Recall that in section 3.2 we used the OLS to estimate the unknown parameter vector: $\widehat{\boldsymbol{\beta}} = \left( \mathbf{X}^\top \mathbf{X}\right)^{-1} \mathbf{X}^\top \mathbf{Y}$ The estimates $$\widehat{\boldsymbol{\beta}}$$ are called point estimates - we obtain a single value for each parameter via OLS. In contrast interval estimates are ranges of values, in which the true parameters $$\beta_0$$ and $$\beta_1$$ are likely to fall (the interval estimates are calculated separately for each coefficient). Interval estimation not only allows us to evaluate, what other possible values could be obtainable, but also the precision with which the current parameters are estimated.
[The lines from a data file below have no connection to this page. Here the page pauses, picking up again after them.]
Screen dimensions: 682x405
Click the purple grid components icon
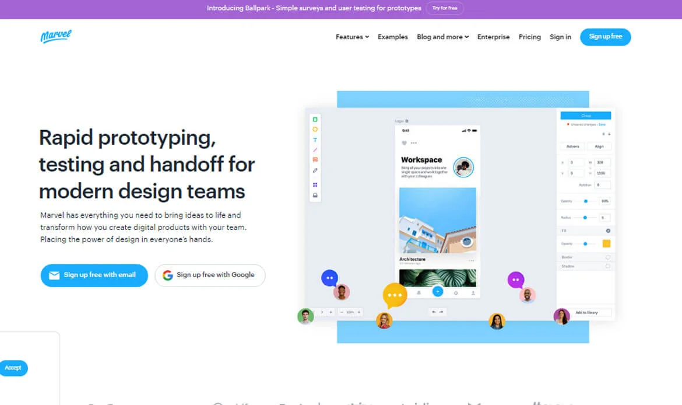pos(315,185)
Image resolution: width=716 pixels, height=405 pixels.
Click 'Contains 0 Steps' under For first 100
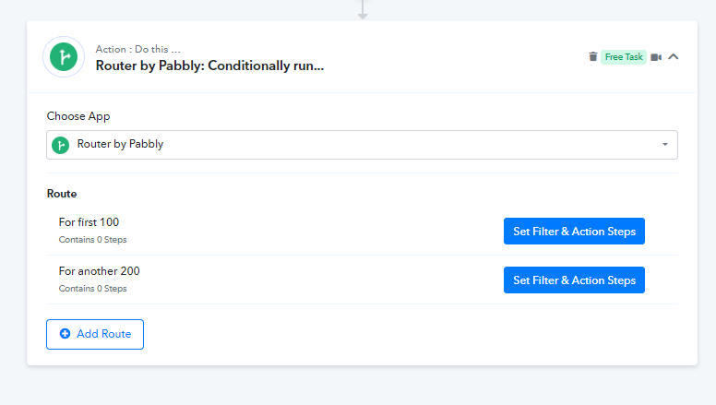(x=92, y=240)

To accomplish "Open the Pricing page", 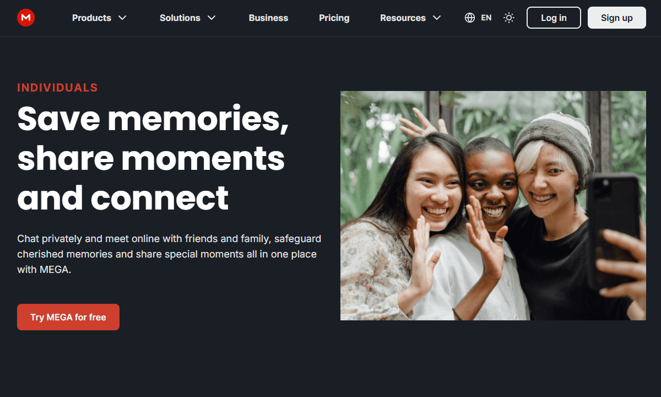I will pos(334,18).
These interval estimates are also known as confidence intervals.

As we have mentioned in section 3.4, if assumptions (UR.1)-(UR.4) hold true, then the OLS estimators have a normal conditional distribution: $\widehat{\boldsymbol{\beta}} | \mathbf{X} \sim \mathcal{N} \left(\boldsymbol{\beta}, \sigma^2 \left( \mathbf{X}^\top \mathbf{X}\right)^{-1} \right)$ If you remember, in section 3.4 we also mentioned how we can standardize any normal distribution by subtracting its mean (in our case $$\mathbb{E}(\widehat{\beta}_i) = \beta_i$$, $$i = 0,1$$) and dividing by its standard deviation: $Z_i = \dfrac{\widehat{\beta}_i - \beta_i}{\sqrt{{\mathbb{V}{\rm ar}} (\mathbf{\widehat{\beta}_i})}} \sim \mathcal{N}(0, 1)$ Note that $$Z_i$$ distribution is not conditional on $$X$$. This means that when we make statements about $$Z_i$$, we do not have to worry, whether $$X$$ is a random variable, or not.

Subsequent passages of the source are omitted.